Medien : Vor Gericht

Justizskandale und Sensationsgier – eine Dokureihe

Simone Schellhammer

Bereits der Vorspann der 45-minütigen Filme schreit mit seinen Bildern den Zuschauer an: Mord, brutaler Sex, Leichen, Zuchthaus! Ähnlich wie bereits 2002 mit „Die großen Kriminalfälle“ präsentiert die ARD unter dem Etikett, berühmte bundesdeutsche Urteile aufzuarbeiten, eine Ladung grausiger Sensationsstorys. Mit Akribie, Hintergrundmaterial und juristischem Sachverstand werden finsterste Kriminalgeschichten erzählt, die die Fehler deutscher Gerichte aufzeigen wollen, letztlich aber vor allem Schock-Unterhaltung sind.

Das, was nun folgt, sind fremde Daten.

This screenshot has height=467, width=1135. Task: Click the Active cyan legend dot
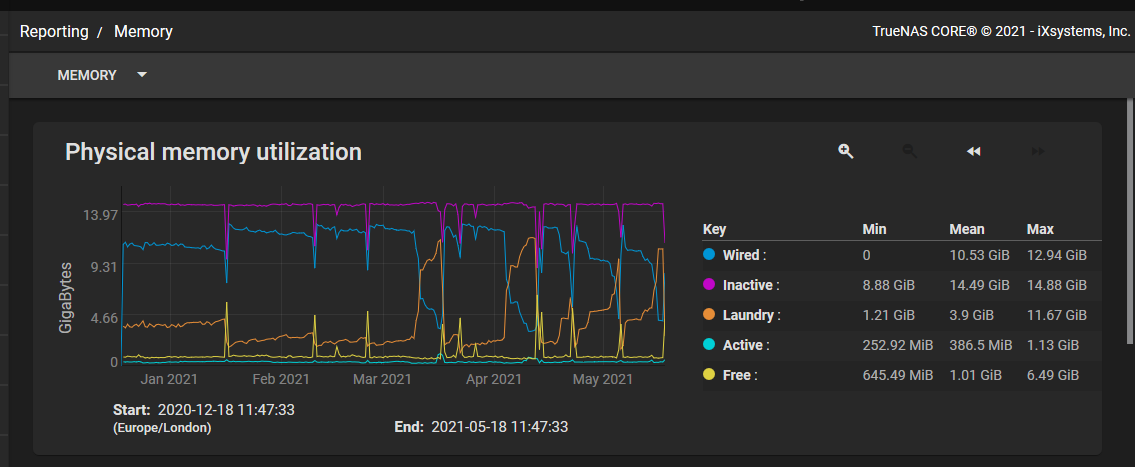[709, 345]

Es beginnt heute mit „Die Leiche ohne Kopf“, einem Mordfall von 1957 in Münster. Als die zerstückelte Leiche des Anstreichers Hermann Rohrbach gefunden wird, gerät seine Ehefrau unter Verdacht. Dass ihr Mann homosexuell war, spielte im Prozess keine Rolle. Stattdessen versuchte ein Gutachter nachzuweisen, dass die Ehefrau den Kopf des Toten in ihrem Ofen verbrannt habe. Dazu gibt es immer wieder Bilder einzelner Leichenteile zu sehen. Eine sehr zwiespältige, um nicht zu sagen verlogene Methode: Man gibt vor, als öffentlich-rechtlicher Sender solch drastische Bilder nicht ausschlachten zu wollen – und tut es dann durch eine Hintertür doch.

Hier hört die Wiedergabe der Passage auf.